Steuerbüro Bachmann

Für Erben: Pflegefreibetrag auch für gesetzlich zum Unterhalt verpflichtete Personen

Wenn ein Mensch einen anderen Menschen bis zu dessen Tod pflegend begleitet und dafür von dem Verstorbenen bedacht wird, hat der Gesetzgeber dafür ausdrücklich in § 13 Abs. 1 Nummer 9 des Erbschaftsteuergesetzes (ErbStG) einen Freibetrag vorgesehen. Nach dieser gesetzlichen Regelung ist ein steuerpflichtiger Erwerb bis zu 20.000 Euro steuerfrei, wenn er einer Person anfällt, die dem Erblasser unentgeltlich oder gegen unzureichendes Entgelt Pflege oder Unterhalt gewährt hat.

Häufig sind es die Kinder, die sich bis zum Ende um ihre pflegebedürftigen Eltern kümmern. Genauso häufig sind es auch die Kinder, die schließlich ihre Eltern beerben. Bisher wehrte sich jedoch der Fiskus dagegen, den sogenannten Pflegefreibetrag neben den persönlichen Freibeträgen den Erben zukommen zu lassen, die gesetzlich zum Unterhalt verpflichtet waren.

Dieser haarsträubenden fiskalischen Meinung hat der Bundesfinanzhof aktuell durch Urteil vom 10.05.2017 unter dem Aktenzeichen II R 37/15 eine Absage erteilt. So ist es als falsch anzusehen, wenn die Finanzverwaltung bislang den Freibetrag nicht gewährt hat, wenn der Erbe dem Erblasser gegenüber gesetzlich zur Pflege oder zum Unterhalt verpflichtet war. Ausdrücklich hat der Bundesfinanzhof nämlich klargestellt, dass auch eine aufgrund des Verwandtschaftsverhältnisses bestehende gesetzliche Unterhaltspflicht die Gewährung des Pflegefreibetrags nicht ausschließt.

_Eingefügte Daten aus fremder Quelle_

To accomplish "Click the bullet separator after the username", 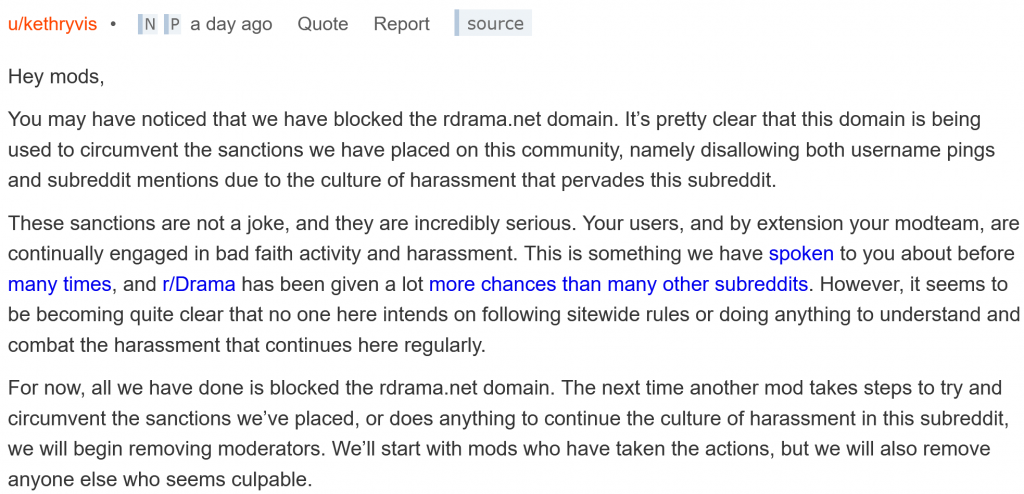I will (x=113, y=24).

Im Urteilsfall hatte eine Tochter ihre Mutter ca. zehn Jahre lang gepflegt. Die obersten Finanzrichter sind der erfreulichen Meinung, dass in solchen Fällen neben den persönlichen Freibeträgen auch der Pflegefreibetrag gewährt werden kann. Ausdrücklich führt das Gericht in diesem Zusammenhang aus, dass der Begriff „Pflege“ grundsätzlich sehr weit auszulegen ist und dementsprechend auch regelmäßige und dauerhafte Fürsorge für das körperliche, geistige oder seelische Wohlbefinden einer hilfsbedürftigen Person umfasst. Insoweit muss klar hervorgehoben werden, dass es nicht erforderlich ist, dass der Erblasser auch tatsächlich im Sinne der Sozialgesetzbücher pflegebedürftig ist oder gar zwingend eine Pflegestufe innehaben muss.

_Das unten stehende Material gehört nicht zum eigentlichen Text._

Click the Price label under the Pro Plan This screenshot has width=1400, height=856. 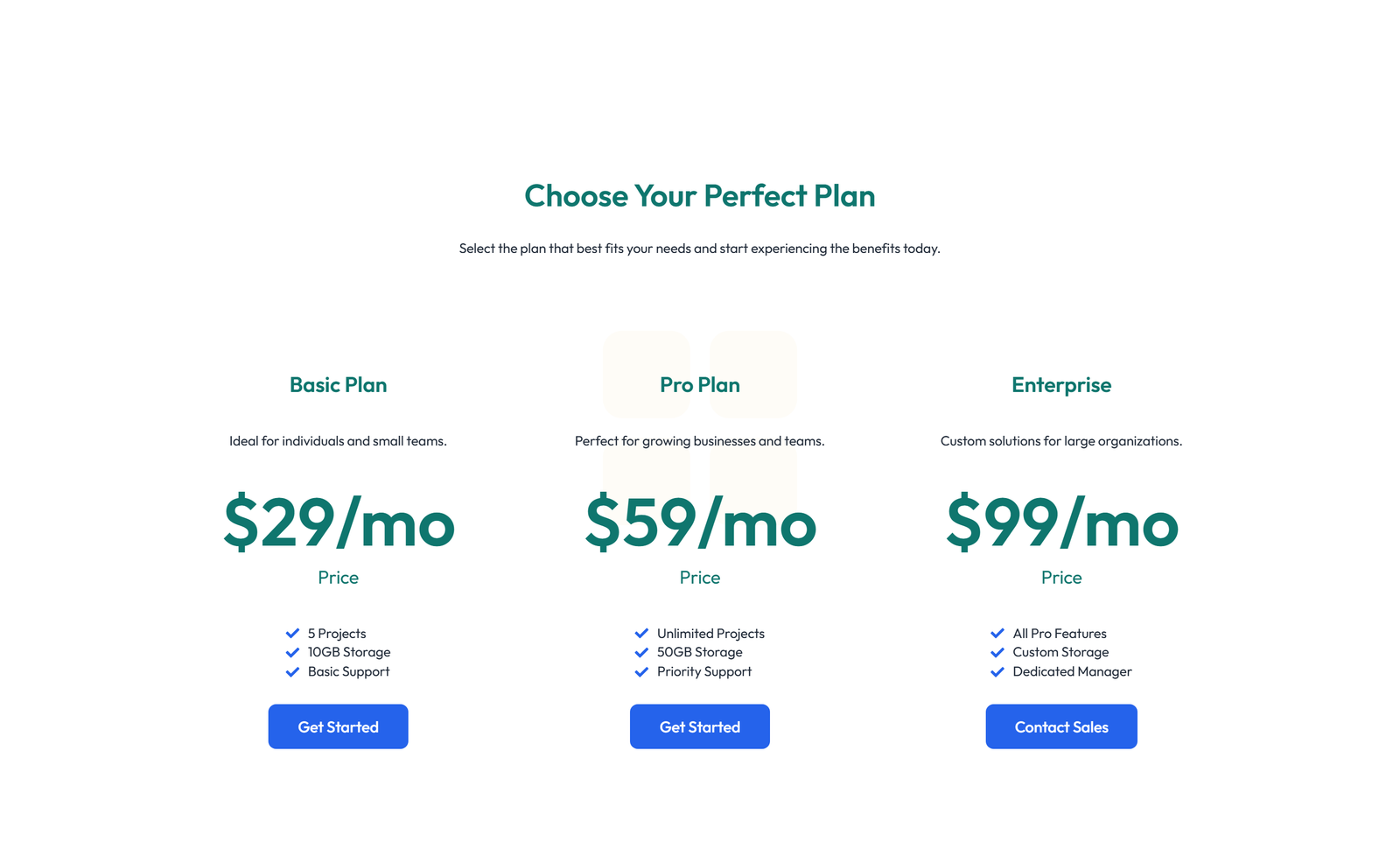(x=699, y=578)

Ausdrücklich ist in dem Urteil zu lesen, dass weder aus der gesetzlichen Unterhaltspflicht des Bürgerlichen Gesetzbuches noch aus der Verpflichtung zu Beistand und Rücksicht zwischen Kindern und Eltern eine generelle gesetzliche Verpflichtung zur persönlichen Pflege folgt. Eine gesetzliche Unterhaltspflicht steht demgemäß der Gewährung des Pflegefreibetrags nicht entgegen. Dies folgt laut Meinung der obersten Finanzrichter der Republik nicht nur aus dem Wortlaut, dem Sinn und Zweck sowie der Historie der Vorschrift, sondern damit wird auch der generellen Intention des Gesetzgebers Rechnung getragen, die steuerliche Berücksichtigung von Pflegeleistungen zu verbessern.

Alles in allem eine durchweg positive Entscheidung mit sehr hoher Praxisrelevanz. Es ist daher in entsprechenden Erbfällen mit vorheriger Pflege des Erblassers tunlichst darauf zu achten, dass die Finanzverwaltung den Pflegefreibetrag immer neben den persönlichen Freibeträgen berücksichtigt!